A Gap Between Decision Trees and Neural Networks
Akash Kumar
TL;DR
The paper investigates when geometric simplicity of axis-aligned decision boundaries (interpreted as interpretability) conflicts with accurate approximation by shallow ReLU networks. It uses the Radon total variation $\|\cdot\|_{\mathcal{R}}$ to quantify boundary complexity and shows that hard threshold indicators $1_A$ have infinite $\mathcal{R}$-TV, with many common smoothings retaining this pathology in dimension $d>1$, while Gaussian smoothing yields a finite, dimension-dependent bound. A key positive result is that for classification tasks focusing only on thresholding, one can construct a smooth barrier score $S_B$ that exactly recovers the box at a fixed threshold and admits calibration guarantees with finite $\mathcal{R}$TV. However, when learning a calibrated score that remains geometrically simple, there is a sharp trade-off between accuracy and complexity, revealing an intrinsic gap between decision-tree interpretability and score-level learning in higher dimensions. The experiments on synthetic box unions illustrate how threshold tuning can alter the decision set without changing the learned score, highlighting the practical implication that threshold-focused evaluations may mask underlying score geometry.
Abstract
We study when geometric simplicity of decision boundaries, used here as a notion of interpretability, can conflict with accurate approximation of axis-aligned decision trees by shallow neural networks. Decision trees induce rule-based, axis-aligned decision regions (finite unions of boxes), whereas shallow ReLU networks are typically trained as score models whose predictions are obtained by thresholding. We analyze the infinite-width, bounded-norm, single-hidden-layer ReLU class through the Radon total variation ($\mathrm{R}\mathrm{TV}$) seminorm, which controls the geometric complexity of level sets.

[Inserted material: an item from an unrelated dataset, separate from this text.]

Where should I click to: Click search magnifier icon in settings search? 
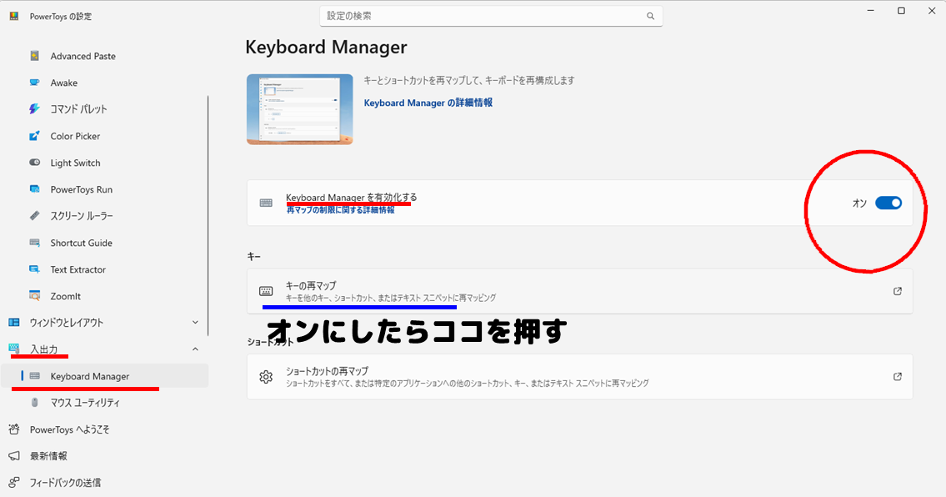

We first show that the hard tree indicator $1_A$ has infinite $\mathrm{R}\mathrm{TV}$. Moreover, two natural split-wise continuous surrogates--piecewise-linear ramp smoothing and sigmoidal (logistic) smoothing--also have infinite $\mathrm{R}\mathrm{TV}$ in dimensions $d>1$, while Gaussian convolution yields finite $\mathrm{R}\mathrm{TV}$ but with an explicit exponential dependence on $d$. We then separate two goals that are often conflated: classification after thresholding (recovering the decision set) versus score learning (learning a calibrated score close to $1_A$). For classification, we construct a smooth barrier score $S_A$ with finite $\mathrm{R}\mathrm{TV}$ whose fixed threshold $τ=1$ exactly recovers the box. Under a mild tube-mass condition near $\partial A$, we prove an $L_1(P)$ calibration bound that decays polynomially in a sharpness parameter, along with an explicit $\mathrm{R}\mathrm{TV}$ upper bound in terms of face measures. Experiments on synthetic unions of rectangles illustrate the resulting accuracy--complexity tradeoff and how threshold selection shifts where training lands along it.